# Die Daten:
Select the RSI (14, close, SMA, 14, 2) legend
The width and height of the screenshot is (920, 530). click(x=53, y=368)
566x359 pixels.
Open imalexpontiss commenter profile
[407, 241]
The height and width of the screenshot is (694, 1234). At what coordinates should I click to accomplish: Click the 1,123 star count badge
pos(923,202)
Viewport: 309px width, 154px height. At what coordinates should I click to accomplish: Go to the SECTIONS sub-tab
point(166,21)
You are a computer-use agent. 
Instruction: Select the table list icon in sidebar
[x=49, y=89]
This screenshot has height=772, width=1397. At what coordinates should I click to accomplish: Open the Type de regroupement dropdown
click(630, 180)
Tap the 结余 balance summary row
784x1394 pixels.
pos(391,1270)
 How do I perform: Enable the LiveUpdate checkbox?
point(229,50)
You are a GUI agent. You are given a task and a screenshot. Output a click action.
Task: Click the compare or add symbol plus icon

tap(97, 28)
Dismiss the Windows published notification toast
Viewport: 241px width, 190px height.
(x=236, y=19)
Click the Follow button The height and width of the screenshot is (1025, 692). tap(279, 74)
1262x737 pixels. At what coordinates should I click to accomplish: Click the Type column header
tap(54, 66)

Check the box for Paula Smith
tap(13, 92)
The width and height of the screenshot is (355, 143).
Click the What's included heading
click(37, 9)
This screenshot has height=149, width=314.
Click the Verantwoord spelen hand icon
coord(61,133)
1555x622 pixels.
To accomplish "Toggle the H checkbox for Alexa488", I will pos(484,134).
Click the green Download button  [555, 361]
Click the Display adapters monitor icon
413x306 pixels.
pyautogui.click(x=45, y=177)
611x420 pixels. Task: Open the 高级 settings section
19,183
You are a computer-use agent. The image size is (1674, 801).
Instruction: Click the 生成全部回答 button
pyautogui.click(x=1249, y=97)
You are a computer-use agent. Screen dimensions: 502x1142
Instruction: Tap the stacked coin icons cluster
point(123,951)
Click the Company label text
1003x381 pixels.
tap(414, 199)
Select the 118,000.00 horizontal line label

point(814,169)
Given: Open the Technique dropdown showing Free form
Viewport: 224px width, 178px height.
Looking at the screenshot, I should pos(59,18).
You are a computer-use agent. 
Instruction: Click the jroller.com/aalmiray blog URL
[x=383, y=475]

# Aufgabe:
Wie viele Zeilen der Daten oben enthalten die Zeichenfolge "pixels" unter Beachtung der Groß- und Kleinschreibung? Antworte nur mit der Anzahl.

# Ergebnis:
7